Forum Discussion
jharrell
Dec 16, 2018Explorer
valhalla360 wrote:
I did a little checking and it looks like they limit torque at higher RPM to control thermal problems. The motor could keep up the torque but it would lower life expectancy. So the drop off after 6000 rpm is electronically applied. They could have added better cooling and kept the torque up...but the car is already overpowered.
A couple of notes:
- At zero RPM, it by definition, you don't have 2hp.

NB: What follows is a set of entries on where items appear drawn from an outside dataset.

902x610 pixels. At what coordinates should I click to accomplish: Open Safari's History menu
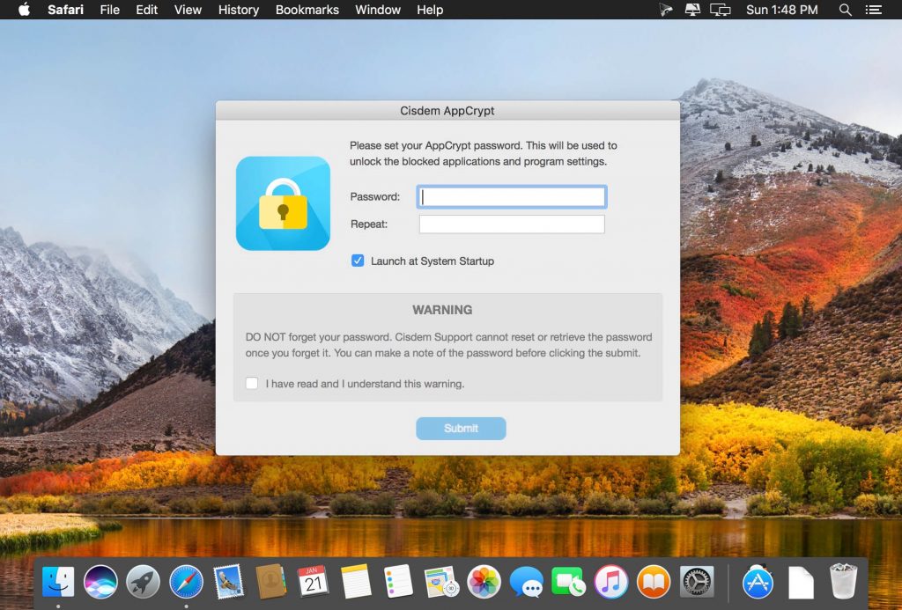point(238,10)

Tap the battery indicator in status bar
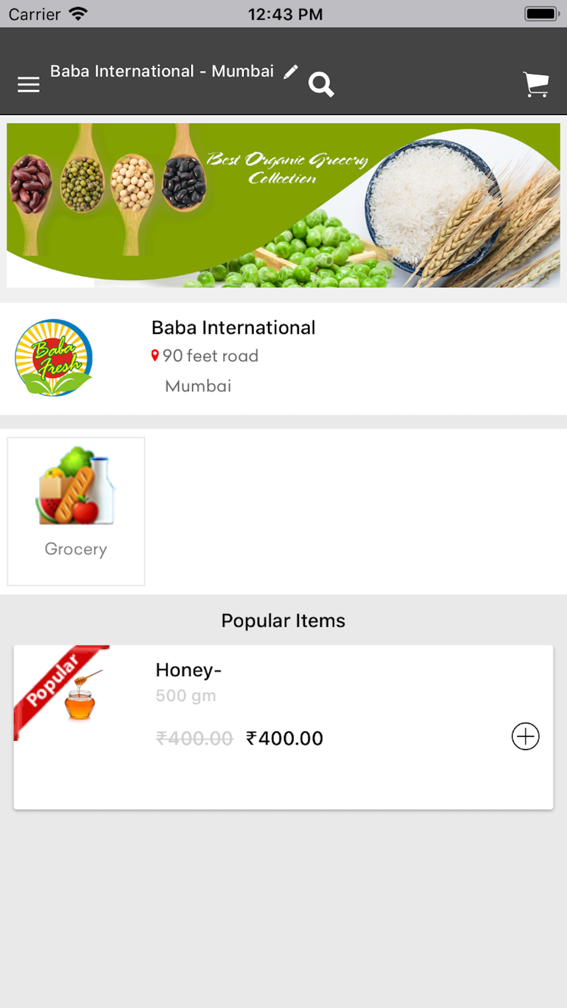[542, 14]
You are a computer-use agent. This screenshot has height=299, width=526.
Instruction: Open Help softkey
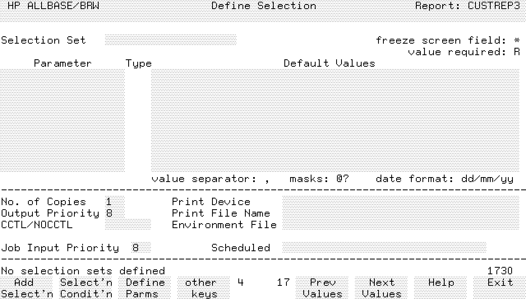441,283
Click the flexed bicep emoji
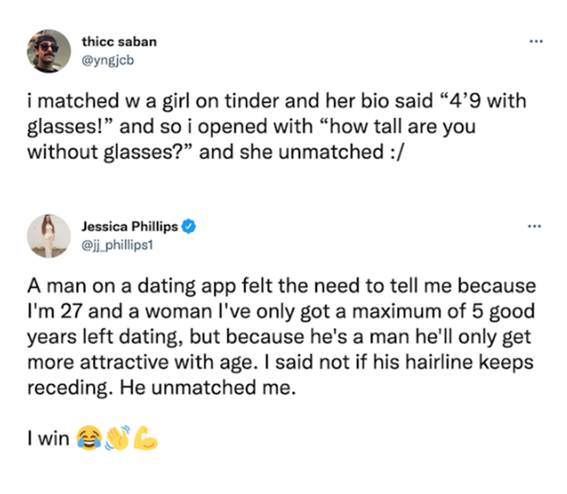 144,438
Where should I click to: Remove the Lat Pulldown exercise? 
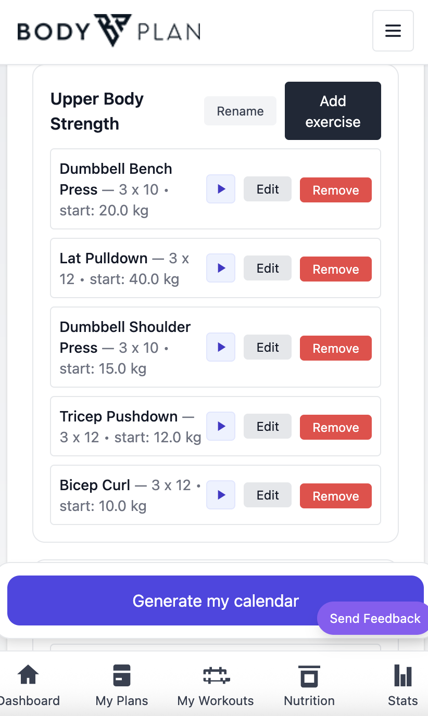tap(335, 269)
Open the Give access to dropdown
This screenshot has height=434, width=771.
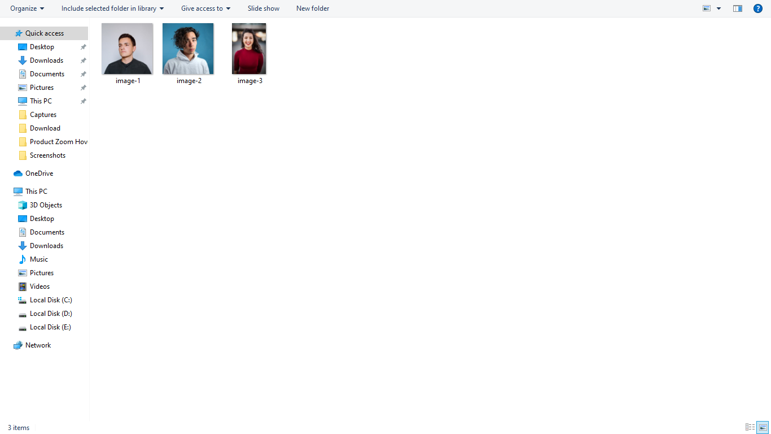205,8
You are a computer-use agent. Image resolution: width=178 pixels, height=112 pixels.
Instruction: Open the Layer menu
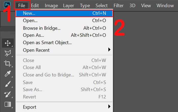point(69,5)
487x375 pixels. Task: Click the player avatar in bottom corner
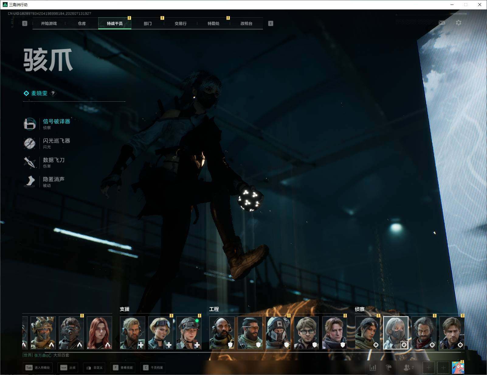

- The graph is misleading as they are comparing it to a drastically less powerful gas engine. I'm guessing they used a turbo engine as most torque curves are much more rounded and will result in a wider power HP band (they left the HP off the chart...presumably to help with the misleading).
Of course they limit power otherwise it would pull too much current and things start melting and catching fire. Its not that the motor won't try, it will accept the power as any hunk of metal would.
Yes zero rpm is 0 hp, but an electric motor has usable hp from 1 to your gas engines stall speed. A 3/4 hp pump motor might have a 4hp peak as it pulls large amounts of current during startup from 0 to operating rpm. It cannot sustain that peak without damage, so its operating or rated hp is much lower.
The point with the graph is the rpm range, a more powerful gas engine still does not have a larger rpm range, just more torque and power in that narrow rpm range. Again the electric motor produces a relatively flat power curve over an rpm range that entirely encompass a gas engines operating range. It doesn't come in until 6000 rpm the redline of many gas engines, so they just gear it down without the need for gear shifting.